### [Exercise text]

━━━━━━━━━━

This seems to assume that heavier cars are safer than light cars. This is only partly true. A heavy car hitting a light car has a safety advantage. Two light cars hitting each other are actually safer than two heavy cars hitting each other. In other words, the additional safety that the driver of the heavy car enjoys is purchased at the price of reduced safety for the driver of the lighter car.
That's an excellent point about the differential life expectancies between rich countries and poor countries. What's the point of feeding a starving Third World kid if he's just going to be killed in the civil war when he's twelve? While I think that argument greatly reduces the prejudice factor, I think that most Americans place far more value on an American life than a Third World life.
I was actually speculating that adding airbags was a way for manufacturers to compensate for the greater perceived safety of heavier cars. (SUV sales suggest to me that there is indeed such a perception.)
Certainly, Americans value American lives more than third world lives. My point is that the difference is not so extreme as you stated, and also largely dependent on circumstances: for example, an immigrant from the third world, once in the United States, has a much greater value in American eyes (though still not as as great as a citizen's) than that same person might have had a few days before in their native country.
"Many Americans think that it is *American* lives that are precious; foreign lives are another matter entirely."
Agreed, but are Americans any different in this respect than other nationals?
In WWII, for instance, did the German, Japanese and Russian people grieve as much over American deaths as they grieved over the deaths of German, Japanese and Russian soldiers?
Fast-forward to 2003-2008. Do the Iraqi people grieve as much over the deaths of U.S. soldiers as they grieve over the deaths of their own citizens?

━━━━━━━━━━

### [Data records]
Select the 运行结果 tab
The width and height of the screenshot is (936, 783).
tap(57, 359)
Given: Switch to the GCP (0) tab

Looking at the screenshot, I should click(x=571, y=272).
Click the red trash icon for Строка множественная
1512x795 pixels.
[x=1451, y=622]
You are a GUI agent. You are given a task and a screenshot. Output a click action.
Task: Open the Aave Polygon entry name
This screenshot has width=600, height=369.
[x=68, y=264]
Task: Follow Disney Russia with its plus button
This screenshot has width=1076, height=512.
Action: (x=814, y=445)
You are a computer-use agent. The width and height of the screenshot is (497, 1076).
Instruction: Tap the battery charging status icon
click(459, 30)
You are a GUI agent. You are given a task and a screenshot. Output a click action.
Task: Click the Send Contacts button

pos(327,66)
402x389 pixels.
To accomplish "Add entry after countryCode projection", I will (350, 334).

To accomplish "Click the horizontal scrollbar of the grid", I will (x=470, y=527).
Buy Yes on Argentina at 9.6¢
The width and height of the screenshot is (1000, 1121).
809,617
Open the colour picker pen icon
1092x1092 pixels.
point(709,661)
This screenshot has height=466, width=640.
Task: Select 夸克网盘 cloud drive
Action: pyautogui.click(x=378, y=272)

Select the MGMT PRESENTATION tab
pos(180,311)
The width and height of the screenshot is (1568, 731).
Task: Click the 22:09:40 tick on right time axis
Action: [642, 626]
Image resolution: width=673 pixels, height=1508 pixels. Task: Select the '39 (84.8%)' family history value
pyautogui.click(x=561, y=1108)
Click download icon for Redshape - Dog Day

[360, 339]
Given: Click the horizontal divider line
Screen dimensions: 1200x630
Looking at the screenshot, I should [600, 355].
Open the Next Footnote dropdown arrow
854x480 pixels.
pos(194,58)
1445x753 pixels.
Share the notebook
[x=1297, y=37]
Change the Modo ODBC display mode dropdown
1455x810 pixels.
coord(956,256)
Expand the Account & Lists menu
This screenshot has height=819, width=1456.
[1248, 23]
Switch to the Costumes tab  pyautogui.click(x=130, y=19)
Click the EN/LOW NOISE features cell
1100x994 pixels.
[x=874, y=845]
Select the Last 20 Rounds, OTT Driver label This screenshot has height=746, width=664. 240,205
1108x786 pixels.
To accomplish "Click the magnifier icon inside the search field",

━━━━━━━━━━

### [Your tasks]
1) Render this sentence from the discussion about car weight and the value of lives in Spanish: "Two light cars hitting each other are actually safer than two heavy cars hitting each other."
2) According to the discussion about car weight and the value of lives, why is the assumption that heavier cars are safer than light cars only partly true? Answer in one to three sentences.
3) Carry on the discussion about car weight and the value of lives from the point where it stops.
These lines are separate material, not part of the discussion about car weight and the value of lives.

### [Answers given]
1) Dos coches ligeros que chocan entre sí son, en realidad, más seguros que dos coches pesados que chocan entre sí.

2) A heavy car hitting a light car does have a safety advantage, but two light cars hitting each other are safer than two heavy cars hitting each other. The extra safety the heavy car's driver enjoys comes at the price of reduced safety for the driver of the lighter car.

3)
Conclusion: It's all well and good to talk the talk of "one world". Out in that one world, there are hundreds of parts with different names. We all tend to think the part that has our name is more important than the others.
Excellent point, Gerald, about the universality of parochialism -- or should I say the absence of universality? ;-)
However, let me point out one difference: we Americans are especially fond of declaring our moral superiority because we care so much more about human life.
Well, SOME Americans do that.
Very interesting post, specially the part about the value of a QALY, how it is so variable even within America. When you get outside the country, values vary to the point of being meaningless.
What seems to me most important is that imagining a society where a QALY parameter is used, this should be even for everyone, at least everyone by age category. (Kids may be more valuable than really old people).
A note about criminals that just occurred to me. If criminals start being discriminated, we could have people saying "they are murderers, and so are less human, so their value to society is less, even nothing". The danger of this is starting to incriminate innocent people or inflating culpability to reduce taxes or get other benefits. Anyway, if we trust the justice, we could reduce the value of him/her for as many years as he/she is sentenced... (this has gotten too far from my idea).
The other comment I had is about something alex said on terrorists: terrorists like Al-Qaeda stem from places were their target (US in this case) is "meddling with their affairs" and making lots of people angry/uncomfortable. We should remember terrorists are a minority. So, how about dealing differently with the general people, so the terrorists get less support? That policy is more in line with life valorization and probably cheaper.
Anyway, how many people think the same way of family, neighbors, countrymen and foreigners? This could be agreed upon by law but we cannot count on people to think this way, they are too irrational most of the time.